Llogiq on stuff

Porting Rust Benchmarks To Criterion

A few weeks ago, I set out to convert bytecount’s benchmarks to criterion, a statistics-driven benchmarking framework started by Jorge Aparicio and maintained by Brook Heisler.

Before, bytecount used bencher for its benchmarks, which is a straight port of the unstable, nightly-only std::test benchmark framework, extended to work with stable Rust. This was a great benefit compared to std::test, because now we could benchmark on all Rust versions (stable, beta, nightly, some specific version) without needing to fear regressions.

Being a data engineer, I always wanted to try criterion since I first heard of it, so when Brook took over maintenance of the project and made some critical usability improvements, I finally dug in and converted our benchmarks.

First, the good news: The usability benefits translate into the removal of a lot of macros. Where we needed one benchmark function per benchmark size, we can now specify a suite of functions and a slice of sizes, and Criterion will take care of the rest. Neat!

The statistics part means that criterion is generally somewhat slower than bencher, but the results are very likely more reliable. And we can get pretty graphs – who doesn’t love those?

Second, the bad news: I had a hard time convincing both Travis and AppVeyor to run our Criterion.rs benchmarks. Especially with larger byte slices, we get in the realm of a macrobenchmark, so the statistical rigor isn’t really needed here, but makes us run against various build timeouts.

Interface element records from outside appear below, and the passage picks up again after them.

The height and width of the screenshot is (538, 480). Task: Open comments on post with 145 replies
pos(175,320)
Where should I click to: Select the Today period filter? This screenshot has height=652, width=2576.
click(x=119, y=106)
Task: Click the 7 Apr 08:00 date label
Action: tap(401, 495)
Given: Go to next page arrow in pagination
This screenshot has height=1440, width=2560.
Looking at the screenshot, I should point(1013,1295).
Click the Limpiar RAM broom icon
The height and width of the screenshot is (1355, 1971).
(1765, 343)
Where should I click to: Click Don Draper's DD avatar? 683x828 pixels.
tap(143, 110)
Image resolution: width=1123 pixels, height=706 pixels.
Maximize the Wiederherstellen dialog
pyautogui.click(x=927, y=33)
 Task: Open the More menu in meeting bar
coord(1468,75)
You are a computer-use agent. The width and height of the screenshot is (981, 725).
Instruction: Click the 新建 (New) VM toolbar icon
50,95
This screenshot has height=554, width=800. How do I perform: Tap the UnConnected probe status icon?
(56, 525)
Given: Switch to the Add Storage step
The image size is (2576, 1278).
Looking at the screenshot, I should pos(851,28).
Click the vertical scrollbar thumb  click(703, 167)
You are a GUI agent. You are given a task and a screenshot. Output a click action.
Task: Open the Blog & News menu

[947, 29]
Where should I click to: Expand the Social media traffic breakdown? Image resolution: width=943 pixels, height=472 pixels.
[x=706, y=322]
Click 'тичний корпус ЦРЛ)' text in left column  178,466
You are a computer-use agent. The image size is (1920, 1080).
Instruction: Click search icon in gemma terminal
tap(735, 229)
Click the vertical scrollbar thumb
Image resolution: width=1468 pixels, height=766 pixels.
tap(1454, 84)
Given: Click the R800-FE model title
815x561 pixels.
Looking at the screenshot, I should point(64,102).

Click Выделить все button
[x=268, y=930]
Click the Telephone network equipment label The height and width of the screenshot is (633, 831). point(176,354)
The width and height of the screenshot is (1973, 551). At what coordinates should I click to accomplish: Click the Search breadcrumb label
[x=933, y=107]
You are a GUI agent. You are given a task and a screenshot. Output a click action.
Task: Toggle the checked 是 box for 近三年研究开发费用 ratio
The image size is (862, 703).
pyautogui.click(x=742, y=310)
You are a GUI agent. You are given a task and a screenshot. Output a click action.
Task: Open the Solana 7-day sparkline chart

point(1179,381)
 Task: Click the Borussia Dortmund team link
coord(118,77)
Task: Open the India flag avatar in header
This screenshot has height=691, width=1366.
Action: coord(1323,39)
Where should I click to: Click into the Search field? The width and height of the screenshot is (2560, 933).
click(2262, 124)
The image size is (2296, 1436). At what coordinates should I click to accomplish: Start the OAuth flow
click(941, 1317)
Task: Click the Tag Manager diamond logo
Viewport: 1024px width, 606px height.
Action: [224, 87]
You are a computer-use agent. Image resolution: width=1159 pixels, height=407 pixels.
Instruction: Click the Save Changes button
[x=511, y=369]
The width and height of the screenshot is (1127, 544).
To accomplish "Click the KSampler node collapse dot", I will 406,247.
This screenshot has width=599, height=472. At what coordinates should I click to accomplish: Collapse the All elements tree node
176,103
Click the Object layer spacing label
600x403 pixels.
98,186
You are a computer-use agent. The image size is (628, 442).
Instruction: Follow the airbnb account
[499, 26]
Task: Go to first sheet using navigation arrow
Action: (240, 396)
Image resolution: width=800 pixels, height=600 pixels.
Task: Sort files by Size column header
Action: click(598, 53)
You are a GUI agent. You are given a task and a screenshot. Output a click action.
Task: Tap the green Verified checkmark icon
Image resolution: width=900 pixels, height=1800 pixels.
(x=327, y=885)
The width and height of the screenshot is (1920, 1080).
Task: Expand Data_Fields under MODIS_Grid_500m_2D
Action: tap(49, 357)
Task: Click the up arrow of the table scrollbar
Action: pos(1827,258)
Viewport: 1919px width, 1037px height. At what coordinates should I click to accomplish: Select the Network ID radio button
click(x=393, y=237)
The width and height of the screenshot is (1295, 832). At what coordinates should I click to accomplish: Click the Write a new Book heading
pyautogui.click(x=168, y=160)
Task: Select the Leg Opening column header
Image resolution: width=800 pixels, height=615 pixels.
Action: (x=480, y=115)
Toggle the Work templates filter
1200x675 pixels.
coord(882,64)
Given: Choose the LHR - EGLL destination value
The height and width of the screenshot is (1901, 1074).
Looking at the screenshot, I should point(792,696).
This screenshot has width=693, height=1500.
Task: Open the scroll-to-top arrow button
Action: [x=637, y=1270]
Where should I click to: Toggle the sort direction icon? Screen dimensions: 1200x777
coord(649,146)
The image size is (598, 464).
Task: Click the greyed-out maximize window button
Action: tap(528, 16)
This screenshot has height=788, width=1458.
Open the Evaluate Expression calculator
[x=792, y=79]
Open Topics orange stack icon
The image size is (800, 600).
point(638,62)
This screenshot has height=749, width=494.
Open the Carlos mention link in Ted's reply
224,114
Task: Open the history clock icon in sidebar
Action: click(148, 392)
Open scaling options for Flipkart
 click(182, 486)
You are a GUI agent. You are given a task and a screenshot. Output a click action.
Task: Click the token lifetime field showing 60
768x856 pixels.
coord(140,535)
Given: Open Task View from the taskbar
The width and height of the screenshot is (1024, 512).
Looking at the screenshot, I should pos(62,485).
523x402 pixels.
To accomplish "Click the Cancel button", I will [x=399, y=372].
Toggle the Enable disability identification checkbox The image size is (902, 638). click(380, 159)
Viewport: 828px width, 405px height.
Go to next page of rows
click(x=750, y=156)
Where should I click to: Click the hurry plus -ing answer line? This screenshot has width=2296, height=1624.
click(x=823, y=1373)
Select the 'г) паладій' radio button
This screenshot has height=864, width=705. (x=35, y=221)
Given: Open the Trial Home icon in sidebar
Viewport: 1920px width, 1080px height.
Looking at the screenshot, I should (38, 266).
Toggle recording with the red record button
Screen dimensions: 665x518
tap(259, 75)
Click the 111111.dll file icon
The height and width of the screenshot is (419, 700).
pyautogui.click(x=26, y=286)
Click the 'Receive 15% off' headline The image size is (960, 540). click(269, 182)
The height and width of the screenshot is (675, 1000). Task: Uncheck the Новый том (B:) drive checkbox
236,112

Luckily, since we no longer need to know the benchmark sizes at compile time, we can supply them via a commandline argument at runtime – this is also a win for quick tests. Also the defaults are pretty solid for running your own benchmarks, but too heavy for a CI, so I had to reduce warmup and measurement time and the number of resamples. I also disabled graph generation on CI, because we don’t do anything with the results anyway.

So how does one convert Rust benchmarks to criterion?

First, you no longer need #[bench] attributes on functions. Those we had already removed when switching to the bencher crate. Instead, you need to declare criterion_group!(..)s and one criterion_main!(..) with all group names at the end of your benchmark file. The latter has but one syntax, it just takes a list of group names. The former has two syntax variants. In bytecount, we use the more complex one, that allows us to configure the Criterion runner for this group, but for most benchmarks the first form will be sufficient. The benchmark functions get the Criterion object and can set up and run the benchmarks programmatically:

fn target(criterion: Criterion) {
    criterion.bench("target",
        Benchmark::new("foo", ..));
}

criterion_group!(group_name, target);
criterion_main!(group_name);

This is pretty similar to Bencher, apart from the indirection in the target, which allows us to introduce multiple input values, comparisons, etc.

The verdict: Criterion is a tad more complex than Bencher. It certainly has the better statistics (though it could in theory improve even more), and allows for finer-grained control, but the complexity still comes at a cost – in this case runtime, especially on larger/slower benchmarks. Perhaps Brook should introduce a compatibility layer that allows bencher-benchmarks to run with criterion unchanged – this would allow folks to cheaply test before switching.